Hospital Curve, Brown said, sees some of the most hazardous materials shipped by trucks in the nation. And unlike many other metro areas, Louisville has no way to reroute those shipments away from its urban core — a problem, he said, that could be resolved with the planned eastern Jefferson County bridge.
The incident in Apex, N.C., occurred at EQ Industrial Services, a consolidator and processor of hazardous waste, sending up fireballs and a plume of smoke and chemicals.
It prompted officials to urge 17,000 people to flee and 44 to go to hospitals. The plant treats, stores and disposes of a wide variety of materials.
In the Louisville area, there are hazardous-waste collection and transfer businesses, but they operate on a smaller scale and must move chemicals within a few days of their arrival to places such as the North Carolina site.
Louisville officials have looked at improving rail car safety and security but decided to wait for a resolution of litigation brought by the railroad industry and the Bush administration seeking to overturn a rail-safety ordinance in Washington, D.C.
The industry and federal government say railroad regulation is a federal role.
For Middletown-area resident Niki Nichols, the scenes of fireballs exploding in the night sky on television and reports of hospitalizations and massive evacuations in North Carolina brought back frightening memories from her exposure to a toxic gas.
Nichols said she was living in Southern California in the 1980s when hydrogen chloride, which forms an acid when it comes in contact with moisture, escaped from a nearby chemical plant.

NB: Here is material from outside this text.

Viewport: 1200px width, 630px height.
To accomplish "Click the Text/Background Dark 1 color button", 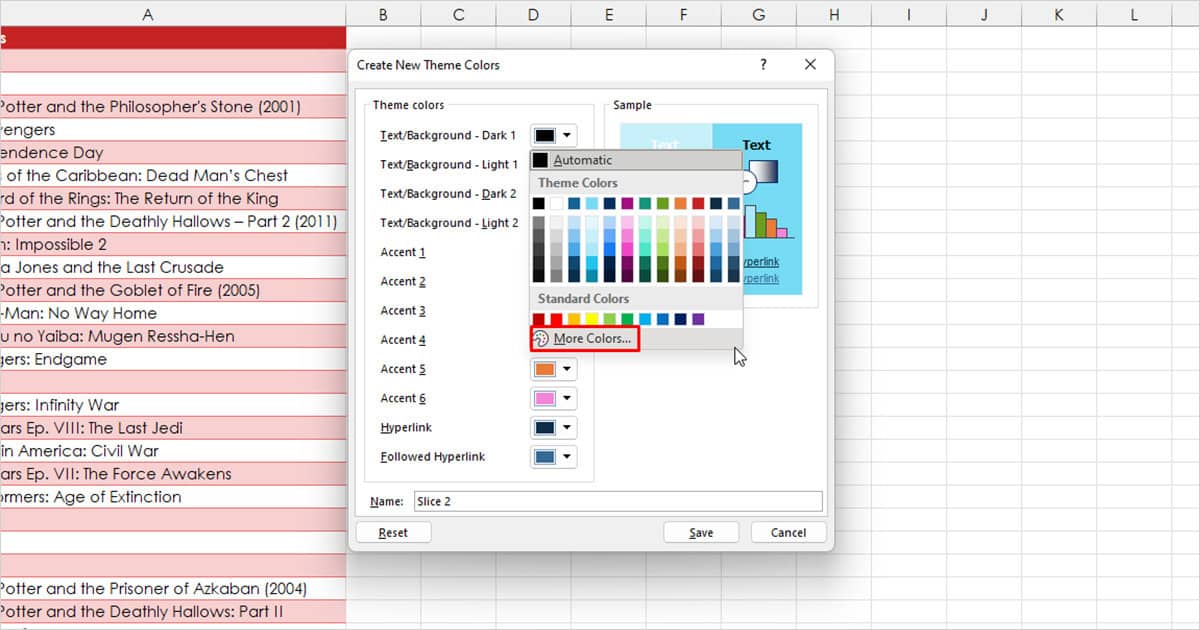I will tap(546, 135).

“I just thought I would die,” she said. “My insides were burning, I didn’t know what to do. I didn’t know whether to go back to the car. I felt like I just wanted to lie down.”
Martha Williams recalled growing up in the Rubbertown area in the 1960s and 1970s, and the huge blast that destroyed part of the DuPont plant in 1965, killing 12 workers and injuring 37.

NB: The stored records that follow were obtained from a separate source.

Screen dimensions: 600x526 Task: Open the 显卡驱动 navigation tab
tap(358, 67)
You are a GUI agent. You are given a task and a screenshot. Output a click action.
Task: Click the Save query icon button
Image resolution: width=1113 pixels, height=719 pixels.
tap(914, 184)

“It knocked you out of bed,” she said.
Companies today have many regulations that require them to report to authorities the hazardous materials they use or store, and continually review their safety procedures.
The facilities that store the largest amounts of flammable or explosive chemicals also must identify worst-case scenarios and show they have a plan in place to minimize the risks.
Based on the risk management plans filed by companies in the metro area, The Courier-Journal in 2004 identified 15 facilities capable of risking the health of 10,000 or more people. Five were Rubbertown plants.
In some cases, injuries could occur 15 miles away.
The companies are aware of the risks and conduct continuous reviews of their safety procedures, said Greg Brotzge, spokesman for the Louisville Chemistry Partnership, a collaboration of eight plants.
“They try to identify things before they occur,” he said.